Were these currents measured by scope waveform?
There is a big difference between a 1mA current at 100% duty cycle and, for
example, 5mA pulses @ a 20% duty cycle, or 8mA pulses @ a 10% duty cycle. Any
of these examples will change the effective brightness. The 1mA example will
likely cause cathode poisoning. A typical multi meter doesn't give an accurate
picture of the actual voltage and current of pulsed waveforms.
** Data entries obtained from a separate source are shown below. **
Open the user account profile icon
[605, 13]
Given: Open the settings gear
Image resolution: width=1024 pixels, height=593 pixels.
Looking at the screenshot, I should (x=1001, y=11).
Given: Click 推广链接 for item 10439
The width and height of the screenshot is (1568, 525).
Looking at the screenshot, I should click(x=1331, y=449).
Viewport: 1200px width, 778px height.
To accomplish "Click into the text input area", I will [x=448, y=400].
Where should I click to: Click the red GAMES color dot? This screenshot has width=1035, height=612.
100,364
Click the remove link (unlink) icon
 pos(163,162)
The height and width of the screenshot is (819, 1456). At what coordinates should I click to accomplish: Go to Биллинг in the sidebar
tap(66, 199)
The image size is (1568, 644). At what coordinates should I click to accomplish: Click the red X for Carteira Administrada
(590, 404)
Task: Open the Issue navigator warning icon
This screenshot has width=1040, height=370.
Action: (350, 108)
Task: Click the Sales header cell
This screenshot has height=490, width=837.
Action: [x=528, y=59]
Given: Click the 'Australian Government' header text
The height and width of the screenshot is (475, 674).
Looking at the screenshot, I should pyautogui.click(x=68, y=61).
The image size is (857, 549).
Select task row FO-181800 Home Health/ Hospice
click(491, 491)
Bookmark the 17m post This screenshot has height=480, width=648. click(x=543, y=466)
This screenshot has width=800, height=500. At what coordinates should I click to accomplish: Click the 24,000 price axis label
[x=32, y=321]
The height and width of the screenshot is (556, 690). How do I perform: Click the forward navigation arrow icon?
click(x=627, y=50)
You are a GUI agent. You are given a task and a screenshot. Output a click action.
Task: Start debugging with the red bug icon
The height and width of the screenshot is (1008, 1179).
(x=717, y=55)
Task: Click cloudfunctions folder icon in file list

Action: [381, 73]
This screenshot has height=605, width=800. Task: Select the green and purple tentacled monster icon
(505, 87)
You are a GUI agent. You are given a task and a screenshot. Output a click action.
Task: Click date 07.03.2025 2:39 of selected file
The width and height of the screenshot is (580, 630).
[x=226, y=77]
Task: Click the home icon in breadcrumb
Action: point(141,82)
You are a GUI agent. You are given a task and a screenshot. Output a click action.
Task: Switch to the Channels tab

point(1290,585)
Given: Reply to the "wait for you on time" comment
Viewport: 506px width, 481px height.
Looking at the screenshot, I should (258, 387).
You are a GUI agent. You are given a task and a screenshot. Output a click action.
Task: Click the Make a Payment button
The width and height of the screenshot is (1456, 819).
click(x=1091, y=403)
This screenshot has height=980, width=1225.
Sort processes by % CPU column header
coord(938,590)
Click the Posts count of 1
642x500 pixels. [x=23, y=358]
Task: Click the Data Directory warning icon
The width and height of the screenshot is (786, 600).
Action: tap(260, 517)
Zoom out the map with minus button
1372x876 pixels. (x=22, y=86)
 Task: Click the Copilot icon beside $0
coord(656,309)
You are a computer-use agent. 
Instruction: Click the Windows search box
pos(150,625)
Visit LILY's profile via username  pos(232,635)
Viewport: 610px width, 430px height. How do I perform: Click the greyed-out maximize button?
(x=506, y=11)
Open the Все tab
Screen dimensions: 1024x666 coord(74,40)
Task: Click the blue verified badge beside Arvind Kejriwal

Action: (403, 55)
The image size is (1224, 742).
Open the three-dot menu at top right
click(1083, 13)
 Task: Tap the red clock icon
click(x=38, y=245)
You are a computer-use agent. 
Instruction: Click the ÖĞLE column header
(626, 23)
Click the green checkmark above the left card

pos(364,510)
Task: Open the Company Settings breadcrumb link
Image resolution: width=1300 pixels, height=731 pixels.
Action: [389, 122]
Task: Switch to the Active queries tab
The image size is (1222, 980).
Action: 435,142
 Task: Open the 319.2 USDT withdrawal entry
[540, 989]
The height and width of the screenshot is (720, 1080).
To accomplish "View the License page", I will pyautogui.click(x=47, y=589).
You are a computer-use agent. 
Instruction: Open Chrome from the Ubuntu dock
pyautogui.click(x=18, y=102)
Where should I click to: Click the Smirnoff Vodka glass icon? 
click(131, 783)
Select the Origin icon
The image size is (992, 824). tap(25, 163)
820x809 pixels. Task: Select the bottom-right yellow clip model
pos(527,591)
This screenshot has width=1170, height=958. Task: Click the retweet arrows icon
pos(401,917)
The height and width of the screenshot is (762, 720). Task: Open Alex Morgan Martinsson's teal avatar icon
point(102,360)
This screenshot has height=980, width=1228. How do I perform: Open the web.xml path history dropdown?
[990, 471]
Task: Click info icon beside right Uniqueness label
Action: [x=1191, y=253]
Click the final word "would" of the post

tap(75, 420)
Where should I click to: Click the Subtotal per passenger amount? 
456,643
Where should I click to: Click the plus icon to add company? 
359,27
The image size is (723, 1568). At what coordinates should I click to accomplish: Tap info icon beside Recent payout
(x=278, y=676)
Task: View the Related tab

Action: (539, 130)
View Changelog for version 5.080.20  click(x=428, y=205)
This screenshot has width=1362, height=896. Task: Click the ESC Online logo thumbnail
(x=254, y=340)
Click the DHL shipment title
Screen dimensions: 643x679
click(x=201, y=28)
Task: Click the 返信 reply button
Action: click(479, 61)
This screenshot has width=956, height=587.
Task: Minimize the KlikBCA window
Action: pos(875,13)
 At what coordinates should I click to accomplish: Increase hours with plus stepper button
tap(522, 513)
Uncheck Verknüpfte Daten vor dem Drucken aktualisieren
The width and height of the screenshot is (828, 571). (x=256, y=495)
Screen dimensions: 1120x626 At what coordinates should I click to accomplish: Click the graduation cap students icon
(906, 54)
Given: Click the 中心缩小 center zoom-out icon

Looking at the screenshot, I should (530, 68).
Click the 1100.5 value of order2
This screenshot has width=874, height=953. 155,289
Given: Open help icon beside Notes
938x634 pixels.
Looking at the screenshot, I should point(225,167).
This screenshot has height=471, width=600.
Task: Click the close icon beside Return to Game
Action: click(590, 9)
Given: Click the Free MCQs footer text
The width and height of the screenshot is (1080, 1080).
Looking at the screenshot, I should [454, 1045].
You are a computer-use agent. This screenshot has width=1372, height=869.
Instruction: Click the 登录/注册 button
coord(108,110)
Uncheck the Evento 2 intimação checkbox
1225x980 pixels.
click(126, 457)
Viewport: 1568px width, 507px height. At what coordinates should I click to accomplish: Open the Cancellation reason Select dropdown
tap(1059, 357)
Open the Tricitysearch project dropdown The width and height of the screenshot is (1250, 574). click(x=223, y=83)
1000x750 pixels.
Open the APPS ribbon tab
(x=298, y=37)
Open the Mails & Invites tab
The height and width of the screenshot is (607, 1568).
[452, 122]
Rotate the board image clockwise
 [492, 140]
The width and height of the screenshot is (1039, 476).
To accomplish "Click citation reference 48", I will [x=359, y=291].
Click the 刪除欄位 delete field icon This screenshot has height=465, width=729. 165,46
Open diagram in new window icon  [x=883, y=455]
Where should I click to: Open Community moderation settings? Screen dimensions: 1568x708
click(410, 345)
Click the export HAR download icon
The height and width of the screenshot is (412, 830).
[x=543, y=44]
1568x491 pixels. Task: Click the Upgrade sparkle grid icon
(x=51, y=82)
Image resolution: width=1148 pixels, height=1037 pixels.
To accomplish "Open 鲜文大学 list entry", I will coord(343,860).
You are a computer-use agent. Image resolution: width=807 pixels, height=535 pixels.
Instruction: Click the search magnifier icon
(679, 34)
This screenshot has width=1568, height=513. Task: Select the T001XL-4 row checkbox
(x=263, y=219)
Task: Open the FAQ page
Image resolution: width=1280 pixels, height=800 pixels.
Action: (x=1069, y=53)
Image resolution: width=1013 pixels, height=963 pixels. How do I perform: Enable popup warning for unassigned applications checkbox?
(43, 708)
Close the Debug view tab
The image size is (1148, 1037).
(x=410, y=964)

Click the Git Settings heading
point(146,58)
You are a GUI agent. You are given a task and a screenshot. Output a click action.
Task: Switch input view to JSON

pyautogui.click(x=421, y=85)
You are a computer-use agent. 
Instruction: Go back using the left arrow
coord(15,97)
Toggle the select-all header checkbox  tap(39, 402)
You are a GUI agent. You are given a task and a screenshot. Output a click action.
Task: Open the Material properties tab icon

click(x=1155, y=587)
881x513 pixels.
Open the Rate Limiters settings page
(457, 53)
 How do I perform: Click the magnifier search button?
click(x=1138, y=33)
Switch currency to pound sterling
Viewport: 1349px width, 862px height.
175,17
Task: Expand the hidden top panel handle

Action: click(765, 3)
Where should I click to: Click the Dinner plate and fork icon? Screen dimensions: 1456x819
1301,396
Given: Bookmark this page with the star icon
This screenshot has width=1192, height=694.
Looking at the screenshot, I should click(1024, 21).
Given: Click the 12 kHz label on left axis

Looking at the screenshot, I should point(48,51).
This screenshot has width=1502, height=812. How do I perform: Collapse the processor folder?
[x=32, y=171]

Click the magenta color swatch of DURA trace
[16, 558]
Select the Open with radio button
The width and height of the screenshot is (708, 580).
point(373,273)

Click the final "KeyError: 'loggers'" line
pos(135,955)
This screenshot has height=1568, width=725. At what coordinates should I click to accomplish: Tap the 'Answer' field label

If you run the clock (long term) at full brightness, do you experience any
poisoning on the seconds or minutes tubes? Those two tubes are the best to
judge because all cathodes are exercised equally.
Cathode poisoning prevention cycles require full brightness cycling to be
effective and in many clocks are disabled during dimmed operation. The
brightness would be an annoyance in a dark room.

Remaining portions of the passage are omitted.